CHS是植物次生代謝產物類黃酮合成過程中的限速酶，是類黃酮代謝研究的熱點，通過調控CHS基因的表達可以有效改良類黃酮含量[34]。CHS主要以基因家族的形式存在于植物基因組中。前人已在小立碗蘚、番茄、辣椒、葡萄、玉米和香蕉基因組中分別鑒定到17、8、7、9、14和20個CHS基因家族成員[10-15]。本研究利用生物信息學的方法，從胡蘿卜基因組中鑒定到12個CHS基因家族成員。CHS基因通常含有2個外顯子和1個內含子[16]，但不同物種間CHS基因的外顯子、內含子數目會有所不同。胡蘿卜CHS基因的外顯子數為1～3個，內含子數為0～2個，與番茄[11]、辣椒[12]中的結果類似，而香蕉MaCHS03、MaCHS13基因的內含子4個，MaCHS05的內含子則多達5個[15]。DcCHS蛋白二級結構由α-螺旋、伸展鏈、β-轉角和無規卷曲構成，含量分布為α-螺旋>無規卷曲>伸展鏈>β-轉角，且全部定位于細胞質中，推測DcCHS蛋白主要在細胞質中發揮功能。香蕉中多數MaCHS蛋白的二級結構含量分布及亞細胞定位預測結果與DcCHS蛋白類似[15]。DcCHS蛋白均含有CHS的保守序列，但氨基酸水平上的序列一致性變化幅度較大，為25.32%～100%，表明成員序列之間具有較高的遺傳多樣性。此外，DcCHS蛋白大都含有CHS蛋白的催化位點、底物特異性殘基及丙二酰輔酶A結合部位等與CHS蛋白功能密切相關的位點或序列，有助于后續進一步研究胡蘿卜DcCHS蛋白的催化機理和酶活特性[6,18]。進化分析表明，胡蘿卜CHS蛋白分為兩類，與番茄[11]和辣椒[12]中的研究結果一致。CHS基因的表達及CHS蛋白的積累在轉錄水平、轉錄后水平及翻譯后水平均會受到調節[35]。CHS基因的表達通常受紫外線、植物病原菌侵染等因素的誘導，從而引起類黃酮含量的增加[6]，而參與調控的轉錄因子主要包括R2R3-MYB轉錄因子或MYB-bHLH-WD40(MBW)蛋白復合體[36]。不同植物間CHS翻譯后調節的分子機理不盡相同。在擬南芥中，含Kelch結構域的F-box蛋白-KFBCHS能夠介導CHS的泛素化降解[8]，而芍藥屬(Paeonia)植物則可通過鋅指結構蛋白-PhRING-H2使PhCHS泛素化，并介導其降解[35]。

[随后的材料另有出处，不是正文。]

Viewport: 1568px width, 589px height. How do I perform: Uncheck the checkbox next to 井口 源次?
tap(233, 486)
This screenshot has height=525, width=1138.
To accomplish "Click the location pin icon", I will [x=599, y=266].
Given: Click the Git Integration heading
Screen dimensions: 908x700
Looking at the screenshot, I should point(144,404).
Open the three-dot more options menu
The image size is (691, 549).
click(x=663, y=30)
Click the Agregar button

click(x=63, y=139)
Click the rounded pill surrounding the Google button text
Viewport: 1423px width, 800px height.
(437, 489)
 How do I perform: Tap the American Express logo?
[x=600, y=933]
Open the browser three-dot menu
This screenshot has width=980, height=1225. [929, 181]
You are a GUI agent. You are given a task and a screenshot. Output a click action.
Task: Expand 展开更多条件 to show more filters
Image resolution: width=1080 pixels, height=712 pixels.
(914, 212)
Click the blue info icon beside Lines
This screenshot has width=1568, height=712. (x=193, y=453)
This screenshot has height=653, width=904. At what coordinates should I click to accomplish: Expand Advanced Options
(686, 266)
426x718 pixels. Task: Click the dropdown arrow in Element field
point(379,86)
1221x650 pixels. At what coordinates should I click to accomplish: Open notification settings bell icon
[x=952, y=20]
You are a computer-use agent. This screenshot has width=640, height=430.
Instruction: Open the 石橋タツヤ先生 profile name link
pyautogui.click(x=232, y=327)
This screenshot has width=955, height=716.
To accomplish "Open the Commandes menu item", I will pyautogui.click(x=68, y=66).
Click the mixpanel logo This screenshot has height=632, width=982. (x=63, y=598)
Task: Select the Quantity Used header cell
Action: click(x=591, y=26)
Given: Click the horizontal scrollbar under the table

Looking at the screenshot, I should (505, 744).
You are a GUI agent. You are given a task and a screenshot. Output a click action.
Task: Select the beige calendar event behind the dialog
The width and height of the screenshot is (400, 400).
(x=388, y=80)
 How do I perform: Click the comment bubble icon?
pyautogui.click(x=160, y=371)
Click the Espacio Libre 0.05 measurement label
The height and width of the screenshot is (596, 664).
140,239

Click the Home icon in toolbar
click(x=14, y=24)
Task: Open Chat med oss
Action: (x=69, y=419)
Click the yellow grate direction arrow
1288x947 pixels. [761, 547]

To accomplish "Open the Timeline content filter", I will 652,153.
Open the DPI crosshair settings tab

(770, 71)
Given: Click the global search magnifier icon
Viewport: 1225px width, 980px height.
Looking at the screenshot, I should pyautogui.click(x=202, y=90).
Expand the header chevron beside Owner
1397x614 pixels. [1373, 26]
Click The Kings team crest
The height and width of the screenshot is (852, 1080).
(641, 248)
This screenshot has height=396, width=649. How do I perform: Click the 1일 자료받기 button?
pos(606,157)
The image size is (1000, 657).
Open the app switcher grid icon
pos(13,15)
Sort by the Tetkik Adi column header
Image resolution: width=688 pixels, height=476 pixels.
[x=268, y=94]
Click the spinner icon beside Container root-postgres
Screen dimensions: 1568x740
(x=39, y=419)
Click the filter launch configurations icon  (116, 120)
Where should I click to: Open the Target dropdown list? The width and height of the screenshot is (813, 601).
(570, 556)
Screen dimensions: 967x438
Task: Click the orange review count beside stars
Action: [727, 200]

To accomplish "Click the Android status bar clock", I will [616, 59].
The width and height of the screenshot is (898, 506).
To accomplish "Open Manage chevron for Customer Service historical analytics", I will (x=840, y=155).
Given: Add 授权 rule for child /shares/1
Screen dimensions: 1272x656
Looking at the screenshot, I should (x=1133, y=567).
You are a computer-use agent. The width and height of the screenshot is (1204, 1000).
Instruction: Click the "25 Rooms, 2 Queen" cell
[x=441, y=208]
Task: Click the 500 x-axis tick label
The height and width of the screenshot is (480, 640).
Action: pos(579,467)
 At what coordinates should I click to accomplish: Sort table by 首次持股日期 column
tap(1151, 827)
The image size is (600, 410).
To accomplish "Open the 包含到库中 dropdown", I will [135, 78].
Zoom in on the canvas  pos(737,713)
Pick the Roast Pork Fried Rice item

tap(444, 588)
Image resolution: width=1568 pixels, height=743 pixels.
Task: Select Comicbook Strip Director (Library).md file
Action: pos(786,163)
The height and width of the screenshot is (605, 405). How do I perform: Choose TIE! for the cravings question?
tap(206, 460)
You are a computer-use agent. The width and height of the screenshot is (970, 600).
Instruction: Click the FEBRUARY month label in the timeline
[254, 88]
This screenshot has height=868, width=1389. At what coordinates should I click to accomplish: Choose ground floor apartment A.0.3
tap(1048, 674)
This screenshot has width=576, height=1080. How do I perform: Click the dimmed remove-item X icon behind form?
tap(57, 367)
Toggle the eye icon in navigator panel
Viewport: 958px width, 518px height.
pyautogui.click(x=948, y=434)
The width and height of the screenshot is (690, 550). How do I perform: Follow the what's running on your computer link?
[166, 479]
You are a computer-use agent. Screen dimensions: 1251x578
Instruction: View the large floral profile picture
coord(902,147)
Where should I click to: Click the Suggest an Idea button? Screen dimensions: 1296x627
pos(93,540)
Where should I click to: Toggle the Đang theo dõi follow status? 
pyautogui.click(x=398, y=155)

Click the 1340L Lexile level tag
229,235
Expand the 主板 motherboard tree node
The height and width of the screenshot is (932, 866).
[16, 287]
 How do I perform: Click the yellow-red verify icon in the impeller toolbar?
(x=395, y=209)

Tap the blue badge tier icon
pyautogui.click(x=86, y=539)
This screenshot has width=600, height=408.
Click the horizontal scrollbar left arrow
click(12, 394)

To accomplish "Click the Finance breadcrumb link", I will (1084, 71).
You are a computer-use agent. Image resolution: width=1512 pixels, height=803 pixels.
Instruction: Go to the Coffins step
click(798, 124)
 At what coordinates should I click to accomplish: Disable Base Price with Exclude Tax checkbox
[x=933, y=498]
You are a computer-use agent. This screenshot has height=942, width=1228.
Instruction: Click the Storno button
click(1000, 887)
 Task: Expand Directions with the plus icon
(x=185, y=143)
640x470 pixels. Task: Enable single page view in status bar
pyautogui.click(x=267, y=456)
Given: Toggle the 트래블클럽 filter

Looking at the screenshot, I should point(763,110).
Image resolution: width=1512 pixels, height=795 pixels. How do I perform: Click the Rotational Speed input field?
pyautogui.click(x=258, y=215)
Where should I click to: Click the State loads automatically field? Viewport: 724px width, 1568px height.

本研究測定了胡蘿卜不同發育時期、不同組織部位的類黃酮含量，并在全基因組水平上對類黃酮合成過程中的關鍵酶基因CHS進行鑒定和分析。在后續的工作中，筆者將對DcCHS基因家族成員進行表達分析，并探明DcCHS基因表達量與胡蘿卜類黃酮含量之間的關系，以期為今后進一步研究DcCHS基因的表達調控及其在類黃酮合成過程中的作用奠定基礎。